Weigthed total least square regression according to Golub and Van Loan (1980) in SIAM J.Numer.Anal Vol 17 No.6.

Usage

tls(formula, D = NULL, T = NULL, precision = .Machine$double.eps)

Arguments

formula

An object of class formula.

D

Diagonal weigth matrix. Default weights are set to 1.

T

Diagonal weigth matrix. Default weights are set to 1.

precision

Smallest possible numeric value on this machine (default).

Value

tls returns a lm object.

Author(s)

Sebastian Duemcke [email protected]

References

Golub, G.H. and Van Loan, C.F. (1980). An analysis of the total least squares problem. SIAM J. Numer. Anal., 17:883-893.

Examples

f = 1.5 # true ratio
a = rnorm(5000)
b = f*a
a = a + rnorm(5000,sd=0.5)
b = b + rnorm(5000,sd=0.5)

coeff.tls = coef(tls(b ~ a + 0))
coeff.lm1 = coef(lm(b ~ a + 0))
coeff.lm2 = 1/coef(lm(a ~ b + 0))

heatscatter(a,b)
abline(0,coeff.lm1,col="red",pch=19,lwd=2)
abline(0,coeff.lm2,col="orange",pch=19,lwd=2)
abline(0,coeff.tls,col="green",pch=19,lwd=2)
abline(0,f,col="grey",pch=19,lwd=2,lty=2)
legend("topleft", c("Least-squares regr. (y ~ x + 0)", "Least-squares regr. (x ~ y + 0)", "Total Least-squares regr.", "True ratio"), col=c("red", "orange", "green", "grey"), lty=c(1,1,1,2), lwd=2)

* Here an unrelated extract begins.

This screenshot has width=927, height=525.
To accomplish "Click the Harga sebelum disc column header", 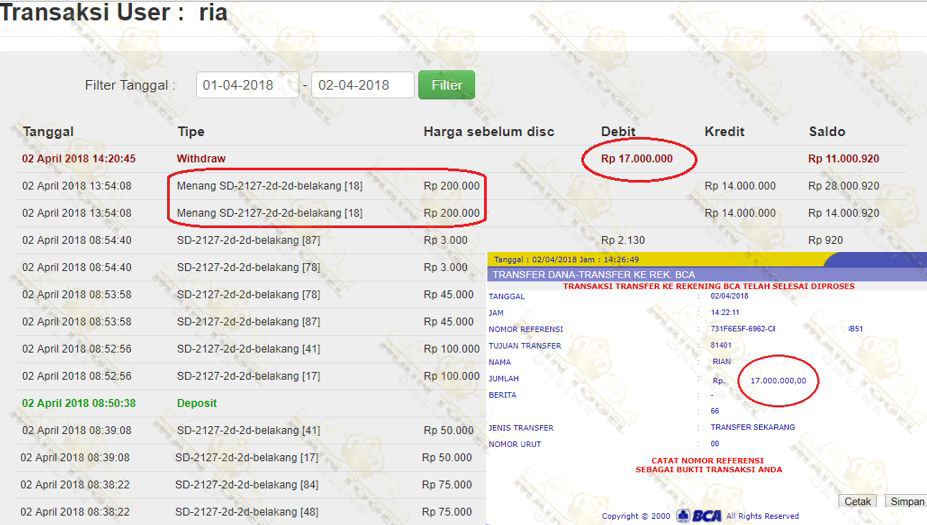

results = c(coeff.tls,coeff.lm1,coeff.lm2)
names(results) = c("coeff.tls","coeff.lm1","coeff.lm2")
print(results)

Design of the Saccharomyces Cerevisiae wild-type cDTA experiment from Sun et al.

Description

The phenotype matrix Wt.phenomat contains information about the experimental design. It is comprised of the filename, the type of RNA fraction measured (T, U or L), the labeling time and the replicate number.

Usage

Wt.phenomat

Format

The phenomat is a matrix comprised of the file name, the type of RNA fraction mesasured (T, U or L, fraction column), the labeling time (time,timeframe column) and the replicate number (nr column). Rows in this matrix represent the individual experiments.

Source

M. Sun, B. Schwalb, D. Schulz, N. Pirkl, L. Lariviere, K. Maier, A. Tresch, P. Cramer. Mutual feedback between mRNA synthesis and degradation buffers transcript levels in a eukaryote. Under review.